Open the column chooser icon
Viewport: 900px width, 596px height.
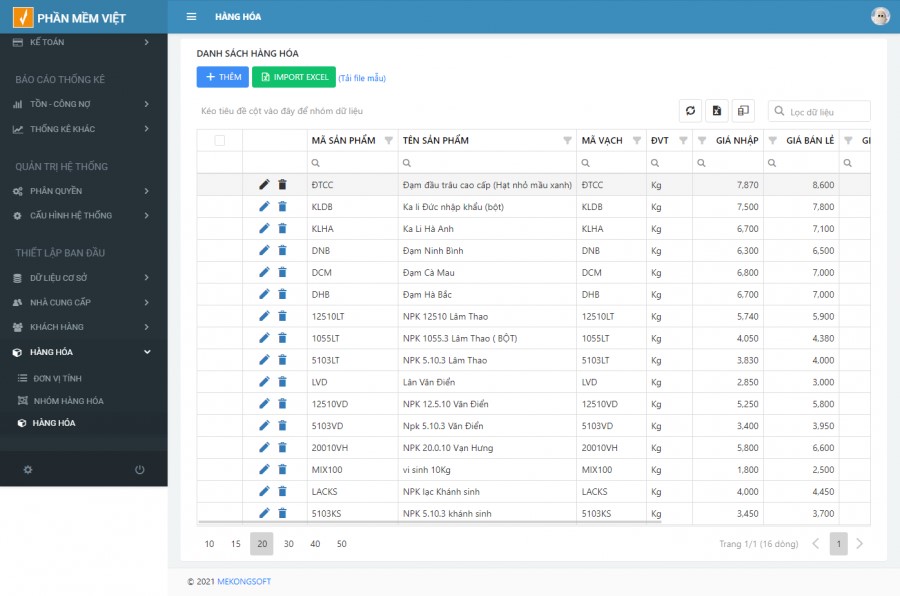[x=743, y=111]
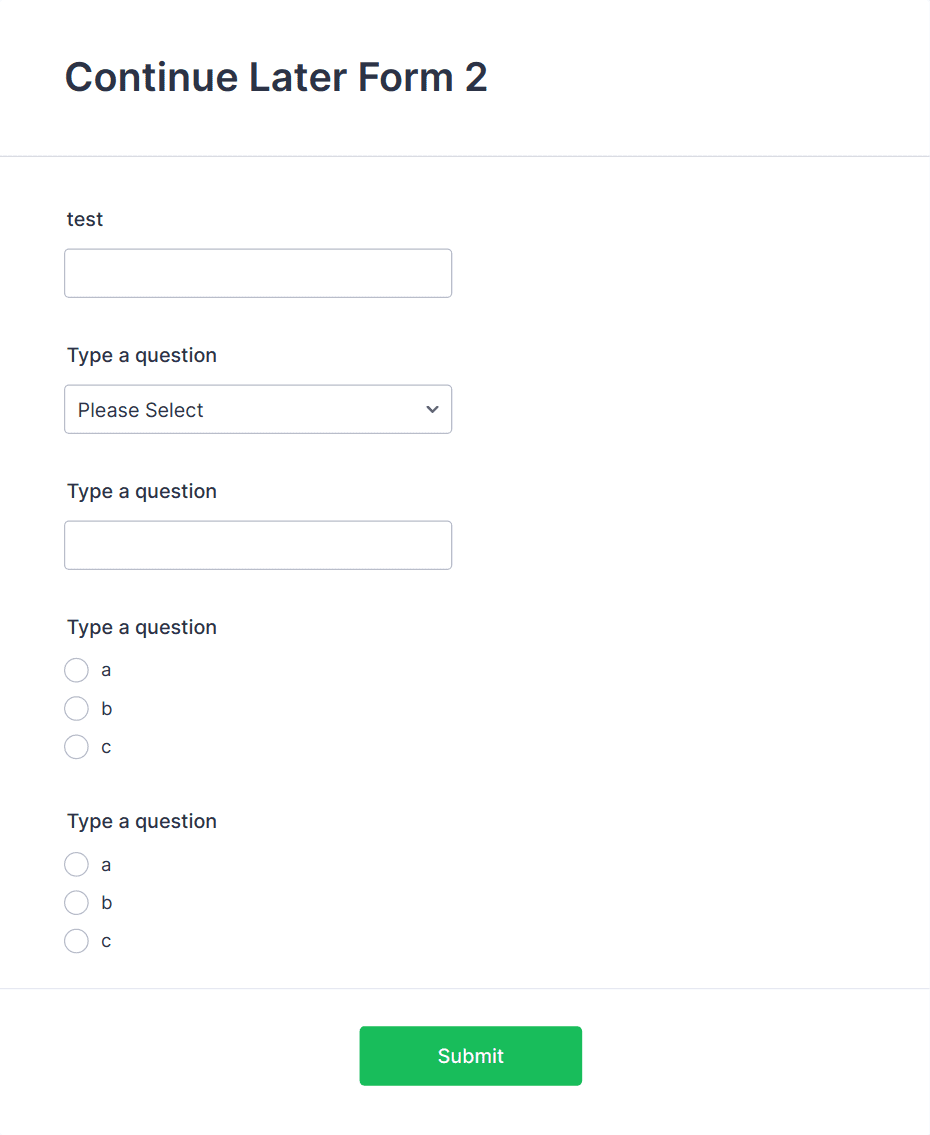Click the third 'Type a question' heading
Screen dimensions: 930x1135
click(141, 627)
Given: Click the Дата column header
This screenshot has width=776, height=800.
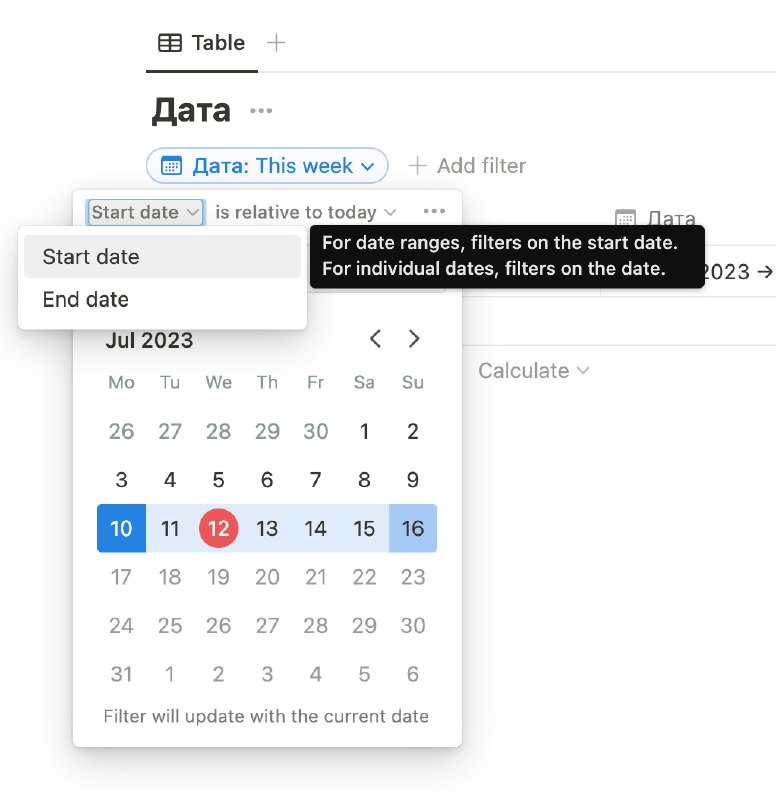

**EXERCISE INSTRUCTIONS**:
Rewrite all of the items above, substituting "field" for every occurrence of "column" and leaving everything else unchanged. Leave the pictures out.

**RESULT OF THIS TASK**:
Open the field chooser icon
Viewport: 900px width, 596px height.
[x=743, y=111]
Click the third 'Type a question' heading
Screen dimensions: 930x1135
click(141, 627)
Given: Click the Дата field header
This screenshot has width=776, height=800.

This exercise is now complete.